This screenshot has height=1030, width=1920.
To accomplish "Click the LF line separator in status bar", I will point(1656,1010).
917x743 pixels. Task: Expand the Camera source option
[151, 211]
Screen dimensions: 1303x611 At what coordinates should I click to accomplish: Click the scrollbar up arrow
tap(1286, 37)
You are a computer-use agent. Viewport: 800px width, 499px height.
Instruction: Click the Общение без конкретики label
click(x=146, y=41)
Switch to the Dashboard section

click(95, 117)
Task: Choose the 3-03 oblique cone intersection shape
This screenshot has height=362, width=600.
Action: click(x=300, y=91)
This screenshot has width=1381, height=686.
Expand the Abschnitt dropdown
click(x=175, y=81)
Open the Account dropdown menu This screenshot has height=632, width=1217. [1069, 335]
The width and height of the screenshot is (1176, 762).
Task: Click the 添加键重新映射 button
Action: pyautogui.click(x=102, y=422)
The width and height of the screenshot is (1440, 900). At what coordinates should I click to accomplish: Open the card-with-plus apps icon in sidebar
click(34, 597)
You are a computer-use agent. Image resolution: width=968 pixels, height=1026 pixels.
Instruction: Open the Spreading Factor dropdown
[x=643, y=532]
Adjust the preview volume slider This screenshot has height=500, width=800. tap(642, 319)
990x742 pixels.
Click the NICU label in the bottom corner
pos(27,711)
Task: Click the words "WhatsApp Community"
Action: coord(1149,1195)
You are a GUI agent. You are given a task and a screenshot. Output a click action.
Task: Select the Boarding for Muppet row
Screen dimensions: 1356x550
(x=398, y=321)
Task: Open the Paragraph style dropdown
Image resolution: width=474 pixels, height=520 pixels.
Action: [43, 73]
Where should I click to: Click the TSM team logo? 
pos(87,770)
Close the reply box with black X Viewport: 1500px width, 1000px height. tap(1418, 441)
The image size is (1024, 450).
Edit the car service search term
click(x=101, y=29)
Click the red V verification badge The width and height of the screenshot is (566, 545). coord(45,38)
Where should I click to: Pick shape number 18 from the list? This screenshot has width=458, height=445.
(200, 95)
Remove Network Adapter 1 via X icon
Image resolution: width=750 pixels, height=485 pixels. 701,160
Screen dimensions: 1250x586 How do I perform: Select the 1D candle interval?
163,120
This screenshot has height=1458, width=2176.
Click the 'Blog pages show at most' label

########

> [Your task]:
Write the records out again. Keep every line exactly as it is.

> [Response]:
This screenshot has height=1030, width=1920.
To accomplish "Click the LF line separator in status bar", I will point(1656,1010).
917x743 pixels. Task: Expand the Camera source option
[151, 211]
Screen dimensions: 1303x611 At what coordinates should I click to accomplish: Click the scrollbar up arrow
tap(1286, 37)
You are a computer-use agent. Viewport: 800px width, 499px height.
Instruction: Click the Общение без конкретики label
click(x=146, y=41)
Switch to the Dashboard section

click(95, 117)
Task: Choose the 3-03 oblique cone intersection shape
This screenshot has height=362, width=600.
Action: click(x=300, y=91)
This screenshot has width=1381, height=686.
Expand the Abschnitt dropdown
click(x=175, y=81)
Open the Account dropdown menu This screenshot has height=632, width=1217. [1069, 335]
The width and height of the screenshot is (1176, 762).
Task: Click the 添加键重新映射 button
Action: pyautogui.click(x=102, y=422)
The width and height of the screenshot is (1440, 900). At what coordinates should I click to accomplish: Open the card-with-plus apps icon in sidebar
click(34, 597)
You are a computer-use agent. Image resolution: width=968 pixels, height=1026 pixels.
Instruction: Open the Spreading Factor dropdown
[x=643, y=532]
Adjust the preview volume slider This screenshot has height=500, width=800. tap(642, 319)
990x742 pixels.
Click the NICU label in the bottom corner
pos(27,711)
Task: Click the words "WhatsApp Community"
Action: coord(1149,1195)
You are a GUI agent. You are given a task and a screenshot. Output a click action.
Task: Select the Boarding for Muppet row
Screen dimensions: 1356x550
(x=398, y=321)
Task: Open the Paragraph style dropdown
Image resolution: width=474 pixels, height=520 pixels.
Action: [43, 73]
Where should I click to: Click the TSM team logo? 
pos(87,770)
Close the reply box with black X Viewport: 1500px width, 1000px height. tap(1418, 441)
The image size is (1024, 450).
Edit the car service search term
click(x=101, y=29)
Click the red V verification badge The width and height of the screenshot is (566, 545). coord(45,38)
Where should I click to: Pick shape number 18 from the list? This screenshot has width=458, height=445.
(200, 95)
Remove Network Adapter 1 via X icon
Image resolution: width=750 pixels, height=485 pixels. 701,160
Screen dimensions: 1250x586 How do I perform: Select the 1D candle interval?
163,120
This screenshot has height=1458, width=2176.
Click the 'Blog pages show at most' label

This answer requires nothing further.